*GOALS:*
1) List every named field that the field-linking passage gives for FIG. 3C, with its reference number.
2) From the field-linking passage, print the span between "In one embodiment, field" and "are further analyzed.", inclusive.

*TEXT PASSAGE:*
-*-*-

As also shown, each component in FIG. 2 is coupled to data integration components via a data link 214. As persons skilled in the art will readily appreciate, data pipeline 202 may be configured in any technically feasible manner and may include any number of and any combination of data integration components. Thus, the architecture set forth in FIG. 2 is exemplary only and does not and is not intended to limit the scope of the present invention in any way.
FIG. 3A illustrates a more detailed view of read component 204 included in data pipeline 202 of FIG. 2, according to one embodiment of the present invention. As shown, read component 204 includes input fields 302, processing logic 304 and output fields 306. In operation, data being input into read component 204 is passed as input fields 302, where each input field 302 is associated with a field identifier, a data type and a corresponding value. Processing logic 304 operates on the input fields 302 to generate output data. The output data is stored in output fields 306, where each output field is associated with a field identifier, a data type and a corresponding value.
FIG. 3B illustrates a more detailed view of sort operations component 210 included in data pipeline 202 of FIG. 2, according to one embodiment of the present invention. As shown, sort operations component 210 includes input fields 308, processing logic 310 and output fields 312. In operation, data being input into sort operations component 210 is passed as input fields 308, where each input field 308 is associated with a field identifier, a data type and a corresponding value. Processing logic 304 performs a sort operation on one or more input fields 308 to generate output data. The output data is stored in output fields 312, where each output field is associated with a field identifier, a data type and a corresponding value.
FIG. 3C illustrates a field linking between the two components of FIGS. 3A and 3B, according to one embodiment of the invention. As shown, output fields 306 include an as Employee_ID field 314, Employee_Name field 316 and field Employee_DOB 318. Similarly, input fields 308 include several fields, such as EmpName 320 field, EmpID 322 field, and EmpDOB 324 field.
As discussed above, field linking engine 112 included in application server 108 creates links between output fields in an upstream component of a data pipeline with input fields of a downstream component of the data pipeline. In data pipeline 202, read component 204 is the upstream component and sort operations component 210 is directly downstream from read component 204. Thus, output fields 306 included in read component 204 need to be linked to corresponding input fields 308 included in sort operations component 210. The following discussion describes the linking techniques implemented by field linking engine 112 to link the output field 306, Employee_ID 314, with a corresponding input field 308. Persons skilled in the art would readily recognize that the techniques described may be applied to any other field in output fields 306.
In one embodiment, field linking engine 112 identifies the particular input field 308 corresponding to output field Employee_ID 314 based on data type matching and either linking history or field identifier similarity. In operation, field linking engine 112 first analyzes each input field 308 to determine whether the data type associated with the input field matches the data type associated with Employee_ID 314. If the data type does not match, then the particular input field 308 cannot be linked to Employee_ID 314. Once each input field 308 is analyzed for data type matching, the input fields 308 that cannot be linked are discarded from consideration and the remaining input fields 308 (“the candidate input fields 308”) are further analyzed.

-*-*-

*RAW DATA:*

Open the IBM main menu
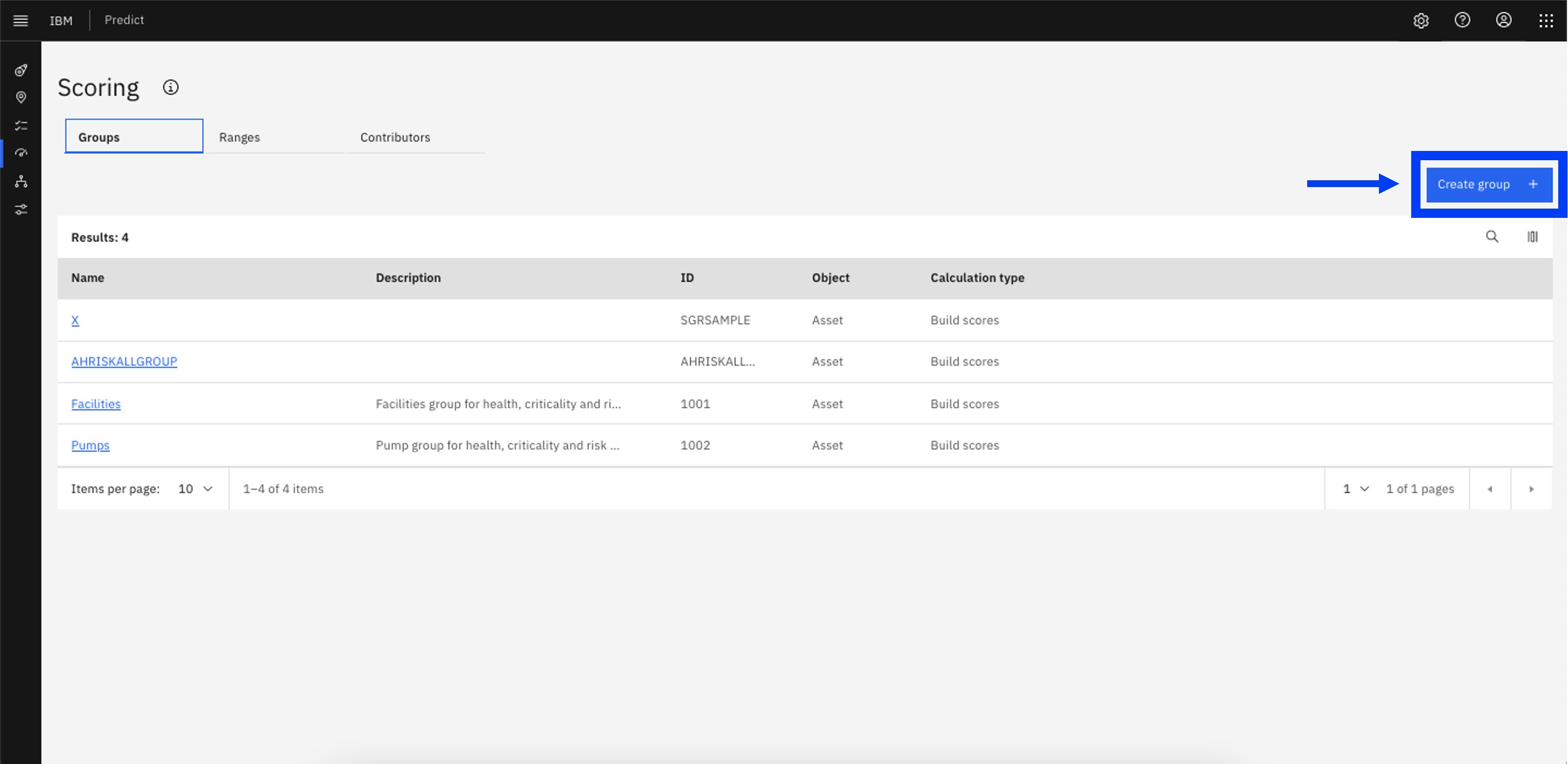 click(20, 20)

-*-*-

*ANSWERS FOR THE TASKS:*
1)
Employee_ID 314
Employee_Name 316
Employee_DOB 318
EmpName 320
EmpID 322
EmpDOB 324

2)
In one embodiment, field linking engine 112 identifies the particular input field 308 corresponding to output field Employee_ID 314 based on data type matching and either linking history or field identifier similarity. In operation, field linking engine 112 first analyzes each input field 308 to determine whether the data type associated with the input field matches the data type associated with Employee_ID 314. If the data type does not match, then the particular input field 308 cannot be linked to Employee_ID 314. Once each input field 308 is analyzed for data type matching, the input fields 308 that cannot be linked are discarded from consideration and the remaining input fields 308 (“the candidate input fields 308”) are further analyzed.